■ Goals ■
• a. In the page excerpt about the James Brown film project, who replaced Spike Lee as director?
• b. Pick up the page excerpt about the James Brown film project right after its final sentence and carry it on in the same voice.

■ Page excerpt ■
- - - - - - -

Lee had been on board with the project for years and had according to Eddie Murphy written “a great, great piece. I wish it could come together. It has everything and his story is incredible. Imagine how incredible Ray Charles’ story was — and he’s at the piano. James Brown is doing splits and running and jump off the wall. Angel dust. Shooting out tires. James’ shit is bananas.”

Sadly we will never get to see this “great piece” as Spike Lee has been replaced by movie director Tate Taylor. According to movie Producer Brian Grazer this was because new people came on board that year.

Now, one of the most important faces to step on board is a certain British singer and performer called Mick Jagger from a band called The Rolling Stones. As he is now co-producer and finances most of the project he has a lot of say so. Certainly according to Grazer “Mick is so amazing. For him to decide he’s going to participate and split half the money” – which makes it sound more like going to a restaurant and sharing a burger then making a movie, but hey.

This makes me wonder if the outspoken Lee might have got of on the wrong foot with the Rolling Stone and questioned his involvement in the movie.

The excuse Grazer gives for the sacking of Lee is certainly laughable: “The world was different then. Now you have to make movies for less money.” Considering most of Lee’s movies were either low budget or crowd funded if anyone could make it work for less money it was Spike Lee.

Naturally the black community was upset that once again a black icon had to be seen through white eyes in a movie. Especially when those eyes had directed the questionable “The Help” before (incidentally a story about a white woman trying to write the story of black folk, written by a white woman trying to write a story about black folk.) Why not have a true story about an Afro-American created and directed by an Afro-American.

A lot of black film director try to put films out, but they really can’t get out what they want unless they do a Tyler Perry. Robert Townsend, the Hundlin Brothers, Keenen Wayans, Bill Duke, Rusty Cundieff, ect are still around, they just can’t get what they want out in theatres. That’s why a lot of them do2013-mick-jagger-james-brown straight to DVD’s now. Or they make YouTube pilots and hope crowd sourcing can get them to get a full series/movie. Something Spike Lee has done this month.

Grazer doesn’t think a black writer and director is necessary: “Mick and I don’t see the world that way. I started my career making Boomerang and CB4. I’ve made so many movies where I’ve supported black artists. Tate made The Help, and that had almost an entirely black population. I just want to try to make the best movie.” So a black director isn’t “the best”, then?

- - - - - - -

■ Extracted information ■
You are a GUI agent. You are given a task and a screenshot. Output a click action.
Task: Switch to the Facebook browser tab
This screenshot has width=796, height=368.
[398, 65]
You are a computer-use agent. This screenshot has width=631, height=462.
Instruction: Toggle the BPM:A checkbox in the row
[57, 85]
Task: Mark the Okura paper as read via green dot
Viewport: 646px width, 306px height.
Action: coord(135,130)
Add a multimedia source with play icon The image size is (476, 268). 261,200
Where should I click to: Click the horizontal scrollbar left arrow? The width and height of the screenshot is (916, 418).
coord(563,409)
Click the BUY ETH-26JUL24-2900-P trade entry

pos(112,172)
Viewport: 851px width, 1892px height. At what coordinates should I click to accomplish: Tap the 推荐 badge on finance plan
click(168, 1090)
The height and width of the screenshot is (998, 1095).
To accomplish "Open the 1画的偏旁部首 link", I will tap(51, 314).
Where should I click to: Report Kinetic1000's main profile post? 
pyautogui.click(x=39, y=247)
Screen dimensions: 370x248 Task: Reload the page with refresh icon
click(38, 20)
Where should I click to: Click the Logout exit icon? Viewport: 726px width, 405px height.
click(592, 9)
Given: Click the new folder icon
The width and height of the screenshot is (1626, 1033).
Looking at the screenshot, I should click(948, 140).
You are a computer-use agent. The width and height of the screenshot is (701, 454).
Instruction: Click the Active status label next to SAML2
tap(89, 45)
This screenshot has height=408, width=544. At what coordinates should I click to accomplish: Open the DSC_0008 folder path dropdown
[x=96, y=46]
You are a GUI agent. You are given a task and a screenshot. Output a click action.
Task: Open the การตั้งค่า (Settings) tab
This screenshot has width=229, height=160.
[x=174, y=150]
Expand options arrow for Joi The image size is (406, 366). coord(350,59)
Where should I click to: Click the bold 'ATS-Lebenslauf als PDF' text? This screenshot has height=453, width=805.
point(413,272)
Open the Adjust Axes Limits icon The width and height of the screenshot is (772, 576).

- - - - - - -

■ The replies ■
• a. Tate Taylor replaced Spike Lee as director.

• b.
Are Grazer, Jagger and Taylor right for the movie? Time will tell. It is clear they will never understand the struggle Brown went through and leave out key moments that mean a lot to the black community. Sadly Jagger might be the worst producer for the movie, as he never understood the true struggle black artist had to go through.

Mick Jagger might have been a fan of James Brown (he was once scared to go onstage after Brown had performed before him) and love black music (judging from some playlists he gave to Rolling Stone he still does.) But after fifty years he still doesn’t doesn’t understand them or soul. He felt part of the blues scene, but never truly became part. These days he often performs with white artists who play Blues Stones style instead of original black performers.

This seems typical with a change in Mick Jagger’s attitude over the last few years. Him feeling as if he can “better” things done by black artists. Or maybe not even in the last few years. He always seemed to feel that he had made the black musicians which music he and the band played, as if he did them a charity covering the music that made the Stones famous. In 1964, Jagger wrote a snide letter to Melody Maker asserting that “These legendary characters wouldn’t mean a light commercially today if groups were not going round Britain doing their numbers.” I always liked the Rolling Stones when I was younger and was a Mick Jagger fan. Then my mother let me hear the originals and I realised that these were so much better.

The Stones might have introduced the world to the original black musicians at the start. But over the years the originals have faded away (pardon the pun) to the pint that even some American kids think that the Blues came from bands The Stones might have introduced the world to the original black musicians at the start but have become more silent about where their legacy comes from. So over the years the originals have faded away (pardon the pun) to the point that even some American kids think that the Blues came from bands like the Stones.

Bobby Womack has a big resentment towards Jagger and the Stones. While beat poet Leroi Jones once compared them to “Minstrels”.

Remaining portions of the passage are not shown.